Gratuluję zdolności percepcyjnych: czy homoseksualistów nie wpuszcza się do sklepu, nie przyjmuje do szkół? czy jest jakiś zapis zakazujący im czegokolwiek? tylko mi nie wyjeżdżaj z adopcją i małżeństwem (nie mylić ze związkiem partnerskim przeciwko czemu nie mam nic) bo to już wina nie prawa a natury ludzkiej.
Problemem jest to, że ludzie mało wiedzą o homoseksualizmie i często nie bardzo rozumieją, że to w gruncie rzeczy identyczni ludzie jak my, a co robi Biedroń? Wychodzi ostentacyjnie z debaty bo nie podobają mu się kontrargumenty, organizuje dziwaczne parady itd. TO WŁAŚNIE POKAZUJE PRZECHODNIOM, ŻE ONI SĄ NIENORMALNI! Biedroń to kompletnie nietolerancyjny człowiek co pokazał już niejednokrotnie. Ludzka seksualność nie jest powodem do obrażania kogoś, tym czasem on używa wobec 99% ludności określenia "heteryk" jednocześnie ciesząc się że skazuje się kogoś za powiedzenie "pedał". Lewica to równość, a równość musi być konsekwentna, jeśli karzemy za "pedała" to karzmy za "ślepego" (można powiedzieć "niewidomy"), karzmy za "łysego" (można powiedzieć "nieowłosiony") itd. i może jeszcze za "głupka" (bo może być "niemądry"). Homoseksualiści którzy stanowią bardzo mały odsetek społeczeństwa są zagrożeni przez Biedronia i innych zawodowych aktywistów którzy z homoseksualizmu uczynili sobie dochodową profesję więc MUSZĄ wynajdywać ciągle coś nowego, a Wy "wielce oświeceni" będziecie w ciemno popierać KPH bo oni powołują się na równość!
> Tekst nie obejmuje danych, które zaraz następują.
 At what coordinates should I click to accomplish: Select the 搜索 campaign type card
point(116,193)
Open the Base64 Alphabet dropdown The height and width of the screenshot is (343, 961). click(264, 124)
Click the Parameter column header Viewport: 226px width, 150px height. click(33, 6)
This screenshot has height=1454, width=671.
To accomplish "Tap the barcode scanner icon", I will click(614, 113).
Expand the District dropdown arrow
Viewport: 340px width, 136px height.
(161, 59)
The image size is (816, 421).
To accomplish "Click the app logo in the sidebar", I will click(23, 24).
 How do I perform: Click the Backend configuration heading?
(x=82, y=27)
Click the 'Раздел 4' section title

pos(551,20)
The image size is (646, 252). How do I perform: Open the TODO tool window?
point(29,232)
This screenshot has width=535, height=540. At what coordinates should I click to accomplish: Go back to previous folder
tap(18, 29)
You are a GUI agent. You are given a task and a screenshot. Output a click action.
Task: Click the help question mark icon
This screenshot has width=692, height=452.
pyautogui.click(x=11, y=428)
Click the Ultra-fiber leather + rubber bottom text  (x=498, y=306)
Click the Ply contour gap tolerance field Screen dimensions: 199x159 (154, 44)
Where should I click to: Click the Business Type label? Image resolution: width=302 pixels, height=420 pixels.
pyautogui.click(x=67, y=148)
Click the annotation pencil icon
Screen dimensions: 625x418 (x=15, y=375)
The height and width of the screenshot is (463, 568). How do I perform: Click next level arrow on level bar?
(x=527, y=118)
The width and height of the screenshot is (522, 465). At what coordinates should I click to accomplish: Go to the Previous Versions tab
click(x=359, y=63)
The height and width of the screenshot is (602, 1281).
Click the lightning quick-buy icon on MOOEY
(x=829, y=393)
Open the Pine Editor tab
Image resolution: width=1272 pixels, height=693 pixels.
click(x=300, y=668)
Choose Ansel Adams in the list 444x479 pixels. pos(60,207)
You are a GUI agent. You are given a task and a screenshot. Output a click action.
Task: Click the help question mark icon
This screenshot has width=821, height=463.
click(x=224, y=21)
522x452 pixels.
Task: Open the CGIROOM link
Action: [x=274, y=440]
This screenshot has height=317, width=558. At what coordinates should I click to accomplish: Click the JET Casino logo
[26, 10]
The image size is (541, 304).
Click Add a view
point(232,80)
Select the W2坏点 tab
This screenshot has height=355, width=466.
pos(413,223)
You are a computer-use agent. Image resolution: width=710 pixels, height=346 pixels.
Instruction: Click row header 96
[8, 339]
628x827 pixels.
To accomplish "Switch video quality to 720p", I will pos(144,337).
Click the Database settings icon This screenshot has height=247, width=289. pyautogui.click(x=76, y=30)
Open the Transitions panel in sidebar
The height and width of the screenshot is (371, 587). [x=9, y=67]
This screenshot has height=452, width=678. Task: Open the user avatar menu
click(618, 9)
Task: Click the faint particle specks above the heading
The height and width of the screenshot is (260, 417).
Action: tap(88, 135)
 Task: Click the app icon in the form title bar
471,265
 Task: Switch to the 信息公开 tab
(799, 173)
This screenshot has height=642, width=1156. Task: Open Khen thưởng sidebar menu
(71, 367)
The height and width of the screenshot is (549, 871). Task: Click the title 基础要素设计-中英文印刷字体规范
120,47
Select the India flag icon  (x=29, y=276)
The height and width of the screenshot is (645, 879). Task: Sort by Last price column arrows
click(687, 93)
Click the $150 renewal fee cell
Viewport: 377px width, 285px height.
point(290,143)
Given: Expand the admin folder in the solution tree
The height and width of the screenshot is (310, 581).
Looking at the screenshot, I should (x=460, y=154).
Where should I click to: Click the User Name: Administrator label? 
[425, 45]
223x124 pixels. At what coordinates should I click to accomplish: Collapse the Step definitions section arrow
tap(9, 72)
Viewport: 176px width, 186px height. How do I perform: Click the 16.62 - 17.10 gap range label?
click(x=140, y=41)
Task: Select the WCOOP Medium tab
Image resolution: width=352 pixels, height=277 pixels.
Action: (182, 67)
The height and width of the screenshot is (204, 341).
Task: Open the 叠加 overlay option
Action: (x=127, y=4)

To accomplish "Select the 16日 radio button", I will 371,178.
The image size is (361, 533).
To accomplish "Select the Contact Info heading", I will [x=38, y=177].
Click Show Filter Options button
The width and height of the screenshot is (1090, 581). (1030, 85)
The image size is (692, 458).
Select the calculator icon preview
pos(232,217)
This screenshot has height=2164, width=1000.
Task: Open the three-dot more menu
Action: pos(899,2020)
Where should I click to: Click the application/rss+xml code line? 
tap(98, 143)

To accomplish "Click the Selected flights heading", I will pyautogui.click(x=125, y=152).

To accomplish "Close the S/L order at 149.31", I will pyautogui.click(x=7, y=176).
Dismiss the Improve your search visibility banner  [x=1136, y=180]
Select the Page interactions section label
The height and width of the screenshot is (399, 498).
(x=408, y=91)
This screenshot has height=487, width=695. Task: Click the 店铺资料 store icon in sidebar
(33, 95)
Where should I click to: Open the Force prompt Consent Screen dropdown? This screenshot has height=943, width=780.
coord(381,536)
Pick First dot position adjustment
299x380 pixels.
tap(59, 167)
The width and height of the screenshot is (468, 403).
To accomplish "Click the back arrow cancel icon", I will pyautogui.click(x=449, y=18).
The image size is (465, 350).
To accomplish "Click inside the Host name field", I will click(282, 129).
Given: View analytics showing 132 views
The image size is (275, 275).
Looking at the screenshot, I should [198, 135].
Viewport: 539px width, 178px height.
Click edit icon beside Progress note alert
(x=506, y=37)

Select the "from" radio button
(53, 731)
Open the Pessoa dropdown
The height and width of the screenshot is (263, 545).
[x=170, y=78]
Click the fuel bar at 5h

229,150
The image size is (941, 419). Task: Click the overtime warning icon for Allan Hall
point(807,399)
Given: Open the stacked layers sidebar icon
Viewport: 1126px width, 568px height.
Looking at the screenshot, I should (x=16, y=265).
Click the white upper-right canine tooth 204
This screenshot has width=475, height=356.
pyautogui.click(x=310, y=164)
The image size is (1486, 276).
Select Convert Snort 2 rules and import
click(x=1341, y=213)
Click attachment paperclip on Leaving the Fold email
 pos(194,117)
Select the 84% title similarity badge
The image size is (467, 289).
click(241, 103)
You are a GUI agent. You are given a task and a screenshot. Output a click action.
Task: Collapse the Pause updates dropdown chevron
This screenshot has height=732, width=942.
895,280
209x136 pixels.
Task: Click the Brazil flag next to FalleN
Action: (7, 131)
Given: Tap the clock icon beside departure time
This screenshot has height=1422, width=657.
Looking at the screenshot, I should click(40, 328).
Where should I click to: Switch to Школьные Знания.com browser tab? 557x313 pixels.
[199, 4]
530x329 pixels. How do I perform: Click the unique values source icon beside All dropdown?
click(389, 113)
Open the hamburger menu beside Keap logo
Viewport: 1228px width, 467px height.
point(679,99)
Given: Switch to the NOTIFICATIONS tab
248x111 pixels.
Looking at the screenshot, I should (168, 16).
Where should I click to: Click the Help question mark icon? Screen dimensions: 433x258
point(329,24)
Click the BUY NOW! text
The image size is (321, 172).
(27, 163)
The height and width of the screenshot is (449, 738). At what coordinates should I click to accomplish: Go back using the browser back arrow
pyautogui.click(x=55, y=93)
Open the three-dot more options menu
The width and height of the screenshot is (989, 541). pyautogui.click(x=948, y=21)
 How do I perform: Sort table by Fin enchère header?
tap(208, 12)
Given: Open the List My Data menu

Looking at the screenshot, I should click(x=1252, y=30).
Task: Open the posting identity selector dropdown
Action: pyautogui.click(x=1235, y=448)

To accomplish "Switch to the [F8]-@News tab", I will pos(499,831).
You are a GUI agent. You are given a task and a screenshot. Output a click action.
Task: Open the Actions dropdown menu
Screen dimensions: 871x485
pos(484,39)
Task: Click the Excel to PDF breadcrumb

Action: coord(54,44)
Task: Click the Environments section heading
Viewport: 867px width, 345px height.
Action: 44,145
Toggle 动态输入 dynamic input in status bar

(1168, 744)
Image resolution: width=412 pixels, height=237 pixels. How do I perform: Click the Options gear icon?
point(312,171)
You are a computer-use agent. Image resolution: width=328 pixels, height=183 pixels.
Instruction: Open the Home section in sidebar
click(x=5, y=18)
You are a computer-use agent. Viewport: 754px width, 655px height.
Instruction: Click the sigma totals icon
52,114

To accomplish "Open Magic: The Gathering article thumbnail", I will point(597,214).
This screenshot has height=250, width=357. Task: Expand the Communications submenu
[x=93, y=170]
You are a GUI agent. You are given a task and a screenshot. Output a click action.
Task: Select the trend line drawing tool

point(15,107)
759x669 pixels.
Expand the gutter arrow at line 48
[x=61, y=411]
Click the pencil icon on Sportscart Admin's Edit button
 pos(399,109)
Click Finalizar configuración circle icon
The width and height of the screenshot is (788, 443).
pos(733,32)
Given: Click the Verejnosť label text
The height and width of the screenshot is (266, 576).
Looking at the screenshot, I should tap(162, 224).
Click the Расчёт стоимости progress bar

"co Was obchodzi bieda, skoro nienawidzicie mniejszości seksualnych?"
Jak dla mnie seksualność ludzka nie wpływa na ocenę jednostki więc nie insynuuj mi żadnej nienawiści. Wybacz, że bardziej doskwiera mi świadomość że polskie dzieci nie mają co jeść niż problemy egzystencjalne i chęć zarobku przez Biedronia...
"mnie ucieszy nawet jak neoliberałowie uchwalą jakiś antydykskryminacyjny przepis, bo trzeba łapać się tego co dobre, a nie tego złe."
Czyli ucieszysz się jak uchwalą zakaz używania określenia "prawak"? Bo to dla kogoś może być przecież obraźliwe i dyskryminujące ze względu na !ORIENTACJĘ! polityczną?
"ale Wam chodzi o obrażanie ludzi, którym odmawia się prawa do szczęścia, mieszkania i wspólnego życia"
Podaj artykuł polskiego prawa który im tego odmawia!
"ale możecie czuć się fajni, jak zapakujecie to w antykapitalistyczny bełkot. "
Dlaczego Daszyński czy Niedziałkowski jakoś nie wiązali antykapitalizmu z walką o przywileje mniejszości [nazwijmy to] obyczajowych? Czy homoseksualistów wtedy nie było na świecie? Oczywiście, że byli i za wyjątkiem paru idiotów nikt ich za to nie prześladował, żyli sobie tak jak inni obywatele! Dopiero ruch "New Left" który nie miał pojęcia o życiu robotników (bo i wywodził się z dzieci burżuazji) uczynił "front obyczajowy" dominującym na lewicy przez co lewica cierpi, ostrzegał przed tym Feliks Gross - PPSowiec zresztą...
Odwiedzać chorych w szpitalu może każdy, kto chce.
No, chyba że chory w ogóle nie może przyjmować wizyt.
Tak więc problem podnoszony przez Biedronia jest pozorny.
cieszy mnie że mamy tu tak nadgorliwych hunwejbinów poprawności politycznej...
Jedyny raz wypada mi się zgodzić z kwakiem
to zabawne, żeby nazywać sprzeciw wobec rasistowskiego zachowania poprawnością polityczną. ja mam kilku znajomych gejów i jedną lesbijkę i to wszystko są świetni ludzie, w ludzki sposób, bynajmniej nie nadziani kasą za pracę w agencjach reklamowych bywalcy klubu Utopia. cieszę się, że wyniosłem z domu tolerancję, a nie rasistowską paranoję. homofobia to dla mnie jest rasizm. i tak to nazywam, bo gardzę tą nędzną postawą w imię tego jaki jestem, a nie poprawności politycznej. to Wam poprawność polityczna nakazuje raczej trzymanie języka za zębami, bo wolicie udawać obiektywizm niż wprost pluć językiem Frondy. bo akurat tutaj byłoby wygodnie.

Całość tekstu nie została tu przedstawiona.